Demolition of derelict robotic parking garages reveals entombed vehicles, trapped for 15 years


#1

Originally published at: https://boingboing.net/2018/01/23/paleo-internet-of-shit.html


#2

They better check the trunks.


#3

best A.I. Artificial Intelligence cosplay ever.


#4

The four I see appear to be the same make and model (3 white, 1 gray). Perhaps they were used by the garage owners to ‘get about’, hence their abandonment?


#5

Any Yugo’s in there, they’re classics.

download


#6

Wonder if any of them were stolen and just being stashed there for a bit when it got shut down.

I one time had my car locked in a parking garage. Pissed me off. In hind sight, the very confusing entrance sign had a close time, but I naively assumed that was to PARK your car. That one could still drive out. I was wrong.


#7


#8

One time as a kid my friend’s mom took a bunch of us sledding. We went to a pretty popular sledding spot that happened to be in a local cemetery. The cemetery had a big hill in the back, unused part and was pretty remote from all the graves.

Anyway, when we tried to leave we found that it was after hours and the gate was closed.

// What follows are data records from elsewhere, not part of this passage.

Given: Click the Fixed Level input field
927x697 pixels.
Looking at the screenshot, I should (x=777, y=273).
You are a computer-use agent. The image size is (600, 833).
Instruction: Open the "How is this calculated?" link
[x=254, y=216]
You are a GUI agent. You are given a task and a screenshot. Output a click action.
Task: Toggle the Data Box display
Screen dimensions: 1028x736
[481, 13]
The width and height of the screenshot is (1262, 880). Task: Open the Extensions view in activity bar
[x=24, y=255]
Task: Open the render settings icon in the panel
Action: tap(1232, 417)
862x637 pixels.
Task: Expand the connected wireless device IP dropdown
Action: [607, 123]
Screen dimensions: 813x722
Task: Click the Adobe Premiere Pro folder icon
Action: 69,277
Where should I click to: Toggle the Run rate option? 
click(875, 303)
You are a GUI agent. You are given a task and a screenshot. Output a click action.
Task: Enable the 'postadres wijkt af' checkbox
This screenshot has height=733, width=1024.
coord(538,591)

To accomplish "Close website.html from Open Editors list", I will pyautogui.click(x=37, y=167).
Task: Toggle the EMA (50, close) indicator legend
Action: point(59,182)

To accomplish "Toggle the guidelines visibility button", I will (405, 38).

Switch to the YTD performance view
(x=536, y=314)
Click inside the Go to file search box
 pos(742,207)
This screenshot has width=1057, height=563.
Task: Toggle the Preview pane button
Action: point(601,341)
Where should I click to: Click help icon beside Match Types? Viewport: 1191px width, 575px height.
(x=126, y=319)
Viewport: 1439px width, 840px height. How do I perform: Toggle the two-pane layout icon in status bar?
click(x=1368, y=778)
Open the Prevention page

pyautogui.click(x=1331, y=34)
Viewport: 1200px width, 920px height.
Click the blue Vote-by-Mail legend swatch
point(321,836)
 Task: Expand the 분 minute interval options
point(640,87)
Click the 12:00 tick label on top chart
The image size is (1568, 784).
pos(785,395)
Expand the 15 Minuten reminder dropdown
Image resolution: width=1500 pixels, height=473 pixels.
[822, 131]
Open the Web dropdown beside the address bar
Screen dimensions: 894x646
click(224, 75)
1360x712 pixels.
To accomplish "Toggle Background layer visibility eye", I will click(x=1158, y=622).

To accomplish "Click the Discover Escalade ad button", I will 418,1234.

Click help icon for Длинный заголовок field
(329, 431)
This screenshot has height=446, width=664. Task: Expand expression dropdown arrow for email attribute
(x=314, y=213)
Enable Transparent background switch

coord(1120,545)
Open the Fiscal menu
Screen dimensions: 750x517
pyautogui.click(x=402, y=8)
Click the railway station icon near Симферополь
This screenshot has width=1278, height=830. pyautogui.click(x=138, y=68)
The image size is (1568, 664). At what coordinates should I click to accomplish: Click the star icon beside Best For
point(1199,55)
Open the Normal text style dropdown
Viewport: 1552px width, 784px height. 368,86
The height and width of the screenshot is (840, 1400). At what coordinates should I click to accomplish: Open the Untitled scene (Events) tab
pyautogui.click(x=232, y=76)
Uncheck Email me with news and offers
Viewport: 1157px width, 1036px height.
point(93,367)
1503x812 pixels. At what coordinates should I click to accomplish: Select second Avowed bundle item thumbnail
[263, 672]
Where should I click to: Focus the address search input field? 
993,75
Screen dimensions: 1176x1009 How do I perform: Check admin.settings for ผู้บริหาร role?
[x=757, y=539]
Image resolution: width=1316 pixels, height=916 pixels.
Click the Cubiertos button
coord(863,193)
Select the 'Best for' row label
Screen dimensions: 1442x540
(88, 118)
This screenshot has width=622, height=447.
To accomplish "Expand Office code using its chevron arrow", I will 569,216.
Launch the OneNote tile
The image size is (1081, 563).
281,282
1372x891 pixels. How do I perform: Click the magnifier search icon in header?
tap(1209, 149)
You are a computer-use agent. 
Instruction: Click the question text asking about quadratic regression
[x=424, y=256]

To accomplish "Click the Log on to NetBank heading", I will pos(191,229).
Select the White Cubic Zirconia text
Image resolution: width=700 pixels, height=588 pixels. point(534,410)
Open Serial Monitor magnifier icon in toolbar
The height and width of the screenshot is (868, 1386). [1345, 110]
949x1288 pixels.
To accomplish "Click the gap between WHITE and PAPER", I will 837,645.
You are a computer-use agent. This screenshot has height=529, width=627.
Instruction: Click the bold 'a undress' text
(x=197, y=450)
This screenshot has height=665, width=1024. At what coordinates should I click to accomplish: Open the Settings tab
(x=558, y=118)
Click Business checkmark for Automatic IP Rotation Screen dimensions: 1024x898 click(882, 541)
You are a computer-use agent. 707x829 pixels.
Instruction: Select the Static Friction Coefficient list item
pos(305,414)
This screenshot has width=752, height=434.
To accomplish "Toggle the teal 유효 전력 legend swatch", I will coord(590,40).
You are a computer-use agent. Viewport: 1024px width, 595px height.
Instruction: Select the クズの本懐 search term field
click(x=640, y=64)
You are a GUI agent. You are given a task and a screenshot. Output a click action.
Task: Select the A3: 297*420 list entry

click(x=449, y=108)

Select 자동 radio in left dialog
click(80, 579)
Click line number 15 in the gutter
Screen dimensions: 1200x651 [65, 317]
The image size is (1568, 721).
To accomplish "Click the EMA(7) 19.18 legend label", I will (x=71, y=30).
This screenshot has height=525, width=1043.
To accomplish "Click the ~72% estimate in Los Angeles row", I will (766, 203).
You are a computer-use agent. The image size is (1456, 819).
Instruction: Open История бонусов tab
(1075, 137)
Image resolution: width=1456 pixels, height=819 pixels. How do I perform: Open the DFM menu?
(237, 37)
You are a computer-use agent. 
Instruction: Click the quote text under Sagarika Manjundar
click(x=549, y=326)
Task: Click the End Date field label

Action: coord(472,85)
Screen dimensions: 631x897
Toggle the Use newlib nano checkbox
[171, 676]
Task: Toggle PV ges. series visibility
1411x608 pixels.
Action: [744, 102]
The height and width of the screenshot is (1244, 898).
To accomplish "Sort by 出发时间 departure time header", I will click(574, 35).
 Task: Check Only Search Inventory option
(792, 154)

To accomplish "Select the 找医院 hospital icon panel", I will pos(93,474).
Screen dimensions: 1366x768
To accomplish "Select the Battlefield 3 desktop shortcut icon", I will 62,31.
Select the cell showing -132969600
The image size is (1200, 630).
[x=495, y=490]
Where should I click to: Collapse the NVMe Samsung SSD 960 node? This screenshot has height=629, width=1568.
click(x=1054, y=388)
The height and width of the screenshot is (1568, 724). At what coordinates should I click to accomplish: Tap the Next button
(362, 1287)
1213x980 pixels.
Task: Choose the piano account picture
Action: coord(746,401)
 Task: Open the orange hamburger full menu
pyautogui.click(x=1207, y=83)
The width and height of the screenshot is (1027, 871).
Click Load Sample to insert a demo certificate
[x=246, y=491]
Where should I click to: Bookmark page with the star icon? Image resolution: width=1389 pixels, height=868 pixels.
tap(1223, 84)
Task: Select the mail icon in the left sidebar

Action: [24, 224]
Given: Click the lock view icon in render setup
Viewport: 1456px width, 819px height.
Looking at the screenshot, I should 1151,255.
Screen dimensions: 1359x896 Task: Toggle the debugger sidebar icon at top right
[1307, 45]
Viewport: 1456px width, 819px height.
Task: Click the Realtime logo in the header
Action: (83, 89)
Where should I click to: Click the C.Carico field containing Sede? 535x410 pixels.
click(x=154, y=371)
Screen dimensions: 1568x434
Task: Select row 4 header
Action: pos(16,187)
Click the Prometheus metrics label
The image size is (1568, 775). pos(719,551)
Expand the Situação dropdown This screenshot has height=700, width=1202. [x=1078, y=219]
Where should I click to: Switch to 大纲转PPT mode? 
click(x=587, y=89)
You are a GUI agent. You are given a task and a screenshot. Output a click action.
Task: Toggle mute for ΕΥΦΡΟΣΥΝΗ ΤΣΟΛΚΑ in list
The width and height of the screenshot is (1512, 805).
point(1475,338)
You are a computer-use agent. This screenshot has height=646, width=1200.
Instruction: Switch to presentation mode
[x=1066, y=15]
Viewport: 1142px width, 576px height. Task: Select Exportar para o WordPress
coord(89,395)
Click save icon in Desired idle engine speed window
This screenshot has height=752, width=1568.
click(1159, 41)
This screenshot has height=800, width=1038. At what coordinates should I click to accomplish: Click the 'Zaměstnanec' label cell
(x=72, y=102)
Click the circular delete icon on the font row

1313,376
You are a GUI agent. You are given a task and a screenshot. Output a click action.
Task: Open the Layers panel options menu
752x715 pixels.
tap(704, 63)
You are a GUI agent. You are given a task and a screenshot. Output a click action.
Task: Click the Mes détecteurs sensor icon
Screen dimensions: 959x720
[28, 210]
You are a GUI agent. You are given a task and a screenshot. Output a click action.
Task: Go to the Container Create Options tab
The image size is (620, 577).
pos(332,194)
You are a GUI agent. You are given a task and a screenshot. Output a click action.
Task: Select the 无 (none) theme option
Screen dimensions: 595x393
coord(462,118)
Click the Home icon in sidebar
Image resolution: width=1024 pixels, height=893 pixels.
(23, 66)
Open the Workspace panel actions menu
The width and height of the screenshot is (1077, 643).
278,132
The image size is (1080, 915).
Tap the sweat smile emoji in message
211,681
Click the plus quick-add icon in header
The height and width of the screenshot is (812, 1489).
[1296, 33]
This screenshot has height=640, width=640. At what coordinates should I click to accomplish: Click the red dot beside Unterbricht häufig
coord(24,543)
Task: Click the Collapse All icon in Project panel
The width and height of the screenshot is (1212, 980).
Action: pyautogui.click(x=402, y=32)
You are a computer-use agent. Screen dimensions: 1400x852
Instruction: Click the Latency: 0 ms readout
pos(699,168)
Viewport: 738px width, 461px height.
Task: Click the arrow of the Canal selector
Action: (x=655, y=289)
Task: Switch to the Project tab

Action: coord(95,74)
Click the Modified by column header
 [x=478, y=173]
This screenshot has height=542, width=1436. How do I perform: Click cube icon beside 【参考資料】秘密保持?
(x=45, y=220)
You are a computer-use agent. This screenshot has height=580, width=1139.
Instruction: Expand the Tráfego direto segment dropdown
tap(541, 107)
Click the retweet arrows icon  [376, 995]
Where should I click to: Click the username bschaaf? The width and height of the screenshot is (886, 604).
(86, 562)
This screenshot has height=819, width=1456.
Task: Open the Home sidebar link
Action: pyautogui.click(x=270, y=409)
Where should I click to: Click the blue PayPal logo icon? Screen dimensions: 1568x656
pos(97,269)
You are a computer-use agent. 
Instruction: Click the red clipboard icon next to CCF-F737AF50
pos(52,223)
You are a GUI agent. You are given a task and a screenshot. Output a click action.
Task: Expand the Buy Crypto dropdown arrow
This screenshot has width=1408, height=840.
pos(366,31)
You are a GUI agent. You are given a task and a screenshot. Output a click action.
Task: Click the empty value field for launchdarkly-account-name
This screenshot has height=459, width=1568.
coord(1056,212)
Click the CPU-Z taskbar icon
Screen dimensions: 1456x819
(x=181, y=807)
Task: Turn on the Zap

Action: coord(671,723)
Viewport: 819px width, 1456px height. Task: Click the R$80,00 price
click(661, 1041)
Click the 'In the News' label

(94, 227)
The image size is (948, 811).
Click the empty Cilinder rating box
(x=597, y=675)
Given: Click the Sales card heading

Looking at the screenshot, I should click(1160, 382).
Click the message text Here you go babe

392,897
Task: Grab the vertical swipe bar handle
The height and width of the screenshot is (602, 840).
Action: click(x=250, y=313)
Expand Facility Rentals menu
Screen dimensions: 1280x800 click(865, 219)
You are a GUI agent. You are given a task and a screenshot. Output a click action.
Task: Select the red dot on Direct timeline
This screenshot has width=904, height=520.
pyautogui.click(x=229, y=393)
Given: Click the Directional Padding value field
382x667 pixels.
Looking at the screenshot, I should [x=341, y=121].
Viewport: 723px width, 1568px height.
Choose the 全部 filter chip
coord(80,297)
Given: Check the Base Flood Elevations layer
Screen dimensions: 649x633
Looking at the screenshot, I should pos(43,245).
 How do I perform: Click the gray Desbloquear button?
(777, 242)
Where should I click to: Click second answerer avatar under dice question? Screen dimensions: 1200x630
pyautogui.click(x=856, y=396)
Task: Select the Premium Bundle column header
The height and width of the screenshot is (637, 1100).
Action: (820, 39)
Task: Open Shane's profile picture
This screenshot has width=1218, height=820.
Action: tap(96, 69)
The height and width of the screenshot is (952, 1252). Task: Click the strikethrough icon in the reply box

It never occurred to us that a cemetery would close.

You could say we were “dying” to get out.

Womp womp


#9

A Fiat Uno stowed where no one was able to find it, eh?
https://en.wikipedia.org/wiki/Death_of_Diana,_Princess_of_Wales_conspiracy_theories#White_Fiat_Uno_and_James_Andanson


#10

“Mr Wick, we found your car. Sorry about the inconvenience.”


#11

For that matter, I’ve not seen an Austin Maestro in a loooong time. As last time I was in one, circa 1993, the wheel fell off it whilst making a left turn, that’s maybe not a surprise.


#12

Most likely what we would call supermarket rash. And if one was going to knock Mohamed Al-Fayed’s Merc off the road a Uno would seem to be a poor choice.


#13

So that’s where I left my Yugo!


#14

Cars getting abandoned in parking lots… I suppose that’s something that just happens eh? And I guess the operators of this robot lot never noticed or never cared about a few permanent residents.

Would be pretty funny if robot parking lot operators were reading this story and then checking their own inventory and finding they are half full of abandoned vehicles after decades. :slight_smile:


#15

I just find it amazing that there’s no automated report showing which stalls have cars that haven’t moved for some period of time. You’d think this would be an inevitable accumulation as people die off and the family has no idea where they parked, never mind the obvious dumping of stolen cars and whatnot.


#16

That was my initial assumption, but…

That better explains the number of cars. Though does this mean that a certain number of lot spaces were permanently taken up with “testing” cars?


#17

It makes sense that in a complicated system there would be a way to run tests without involving customers. For example when I worked on access control systems we had tickets which were used for testing prior to events.

If your parking machine is capable of destroying or losing cars, you would want to send in a scratch car to test it out.


#18

This seems like it was likely the residence parking for the apartment building from High Rise.


#19

I had hopes that this involved one of my favorite Scientologist fiascos, Robotic Parking. The owner changed his name from Gerhard Haag‎ to “Royce Savoy Monteverdi”, possibly to escape the reputation.



#20

If the software vendor had any ethics at all they would have coded the system so that on license expiry you can only remove cars, not add new ones.